- **Vorgegebener Text**:
* * * * * * *

Nordrhein-Westfalen ist in einer sehr guten Position, um mit der Kreislaufwirtschaft die Wei­chen für die gesicherte Wettbewerbsfähigkeit als Wirtschafts- und Industriestandort der Zu­kunft zu setzen: Laut der vom Wuppertal Institut koordinierten Studie „NRW 2030: Von der fossilen Vergangenheit zur zirkulären Zukunft“ sind im Bereich der Schlüsselwertschöpfungs-ketten bereits Initiativen, Projekte und Plattformen vorhanden, die Aspekte der zirkulären Wert­schöpfung adressieren. Darüber hinaus ist die Wirtschaftsstruktur Nordrhein-Westfalens ge­prägt von hohen Anteilen agiler und innovativer kleiner und mittelständischer Unternehmen (KMU), die zu Investitionen in die zirkuläre Wertschöpfung bereit sind. Diese Stärken werden durch eine exzellente Forschungslandschaft flankiert: In Nordrhein-Westfalen befassen sich etwa 70 Institute, Forschungseinrichtungen und Hochschulen mit dem Primärstoff Kunststoff. Damit stellt Nordrhein-Westfalen wie kaum eine andere Wirtschaftsregion ein Zukunftslabor für die Kreislaufwirtschaft dar.

* * * * * * *

- **Bereitgestelltes Material**:
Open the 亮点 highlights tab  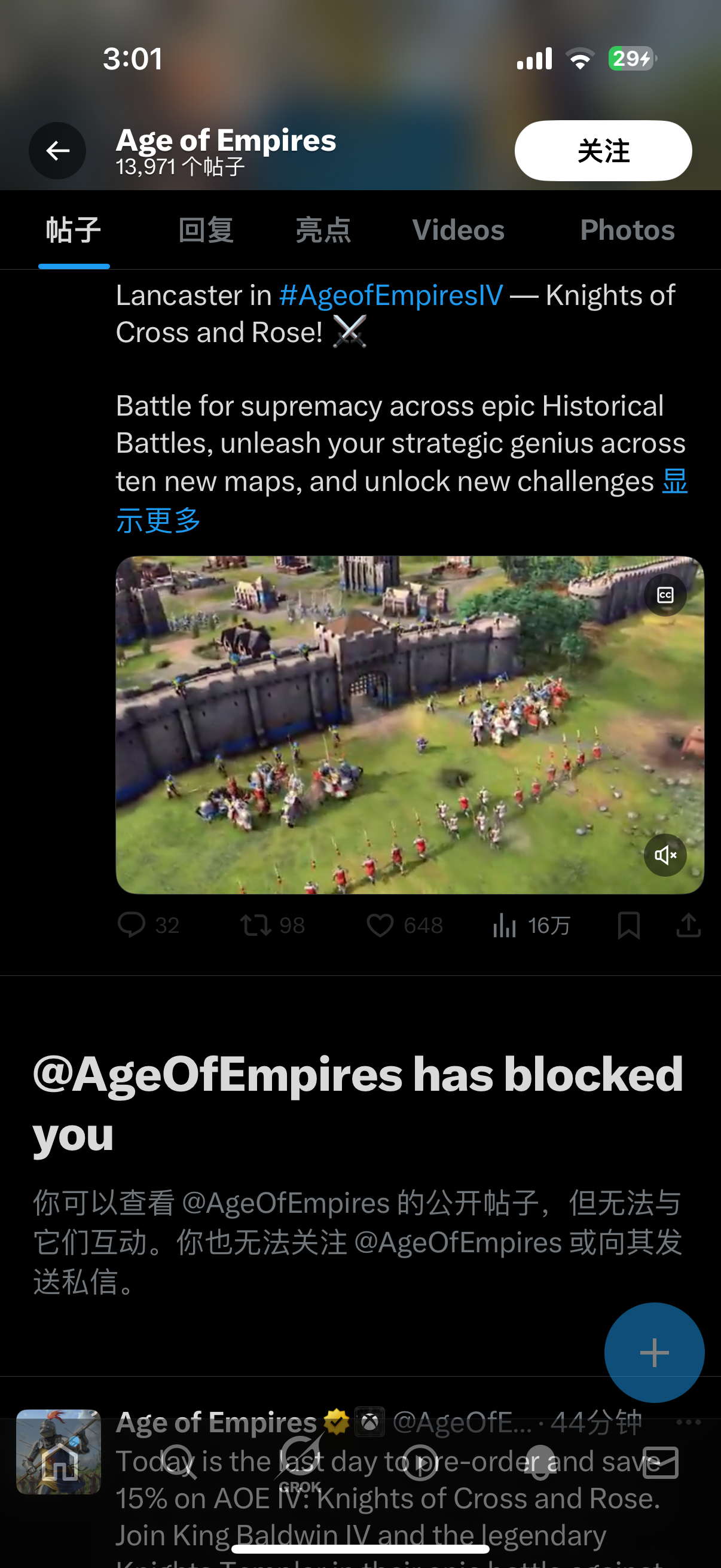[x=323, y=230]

* * * * * * *

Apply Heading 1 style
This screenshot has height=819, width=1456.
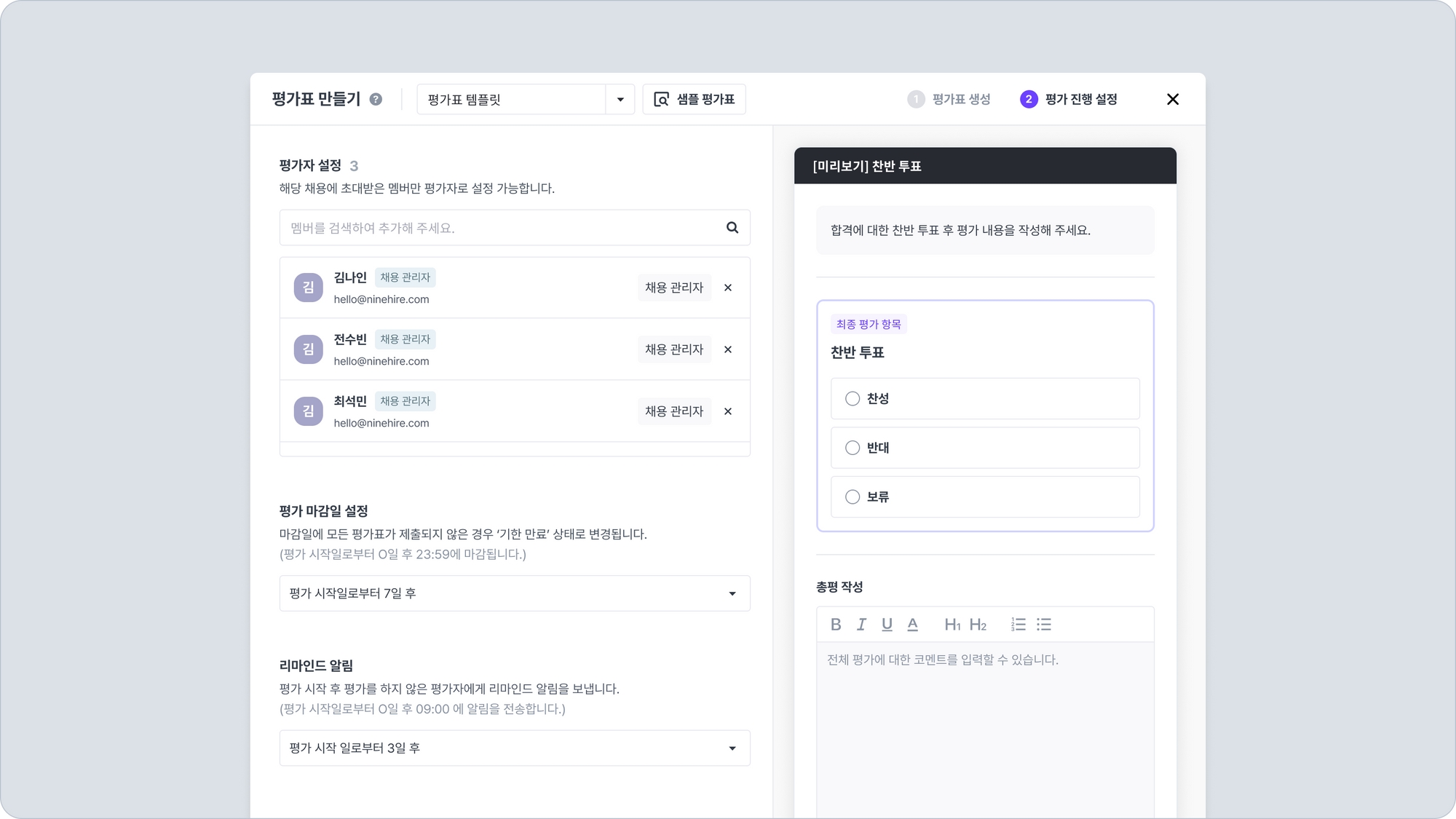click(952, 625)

* * * * * * *

- **Aufgabe**:
Beantworte bitte diese Fragen zum Text über die Kreislaufwirtschaft in Nordrhein-Westfalen:
(a) Welches Institut hat die Studie „NRW 2030: Von der fossilen Vergangenheit zur zirkulären Zukunft“ koordiniert?
(b) Wozu sind die kleinen und mittelständischen Unternehmen laut Text bereit?
(c) Wie viele Institute, Forschungseinrichtungen und Hochschulen befassen sich in Nordrhein-Westfalen mit dem Primärstoff Kunststoff?
Das Material hat mit dem Text nichts zu tun.

- **Lösung**:
(a) Das Wuppertal Institut
(b) Zu Investitionen in die zirkuläre Wertschöpfung
(c) Etwa 70